▶ EXERCISE GOAL: Please give again, exactly and only, the stretch of lines from the one containing "Given: View post analytics bar chart icon" to the end of the entries below.

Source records
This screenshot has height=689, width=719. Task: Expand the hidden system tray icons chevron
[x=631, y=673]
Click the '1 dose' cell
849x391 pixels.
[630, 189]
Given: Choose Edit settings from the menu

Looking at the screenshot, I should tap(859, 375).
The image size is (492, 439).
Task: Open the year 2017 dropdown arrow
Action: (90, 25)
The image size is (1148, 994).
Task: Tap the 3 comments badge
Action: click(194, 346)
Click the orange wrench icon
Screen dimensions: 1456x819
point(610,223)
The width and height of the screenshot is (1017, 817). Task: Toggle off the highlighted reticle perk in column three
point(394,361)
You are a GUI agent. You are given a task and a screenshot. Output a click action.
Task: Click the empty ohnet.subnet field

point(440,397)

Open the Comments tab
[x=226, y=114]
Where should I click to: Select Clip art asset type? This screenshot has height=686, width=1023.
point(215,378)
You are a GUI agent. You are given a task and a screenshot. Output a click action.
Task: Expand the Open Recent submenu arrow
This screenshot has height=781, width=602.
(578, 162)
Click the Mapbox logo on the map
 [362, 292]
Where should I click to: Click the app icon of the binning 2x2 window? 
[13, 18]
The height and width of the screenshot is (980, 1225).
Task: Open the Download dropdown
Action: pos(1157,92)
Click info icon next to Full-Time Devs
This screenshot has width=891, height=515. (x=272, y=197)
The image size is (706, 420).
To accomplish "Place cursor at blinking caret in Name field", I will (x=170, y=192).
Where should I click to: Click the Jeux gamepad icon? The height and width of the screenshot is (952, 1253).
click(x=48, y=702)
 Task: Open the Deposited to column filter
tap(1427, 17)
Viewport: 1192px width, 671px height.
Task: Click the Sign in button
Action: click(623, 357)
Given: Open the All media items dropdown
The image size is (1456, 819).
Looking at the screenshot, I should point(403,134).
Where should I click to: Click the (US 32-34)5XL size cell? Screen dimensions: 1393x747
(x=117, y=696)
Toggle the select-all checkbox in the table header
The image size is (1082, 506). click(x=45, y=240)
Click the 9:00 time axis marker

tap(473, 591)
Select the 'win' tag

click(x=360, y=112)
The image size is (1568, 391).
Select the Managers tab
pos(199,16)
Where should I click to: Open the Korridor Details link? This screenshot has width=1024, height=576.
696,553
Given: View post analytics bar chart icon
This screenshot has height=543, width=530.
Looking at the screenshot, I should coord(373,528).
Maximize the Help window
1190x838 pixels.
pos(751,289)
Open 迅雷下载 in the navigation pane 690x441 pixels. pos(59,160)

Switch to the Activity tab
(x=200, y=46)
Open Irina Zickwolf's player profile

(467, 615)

▶ PROBLEM SOLUTION:
Given: View post analytics bar chart icon
This screenshot has height=543, width=530.
Looking at the screenshot, I should coord(373,528).
Maximize the Help window
1190x838 pixels.
pos(751,289)
Open 迅雷下载 in the navigation pane 690x441 pixels. pos(59,160)

Switch to the Activity tab
(x=200, y=46)
Open Irina Zickwolf's player profile

(467, 615)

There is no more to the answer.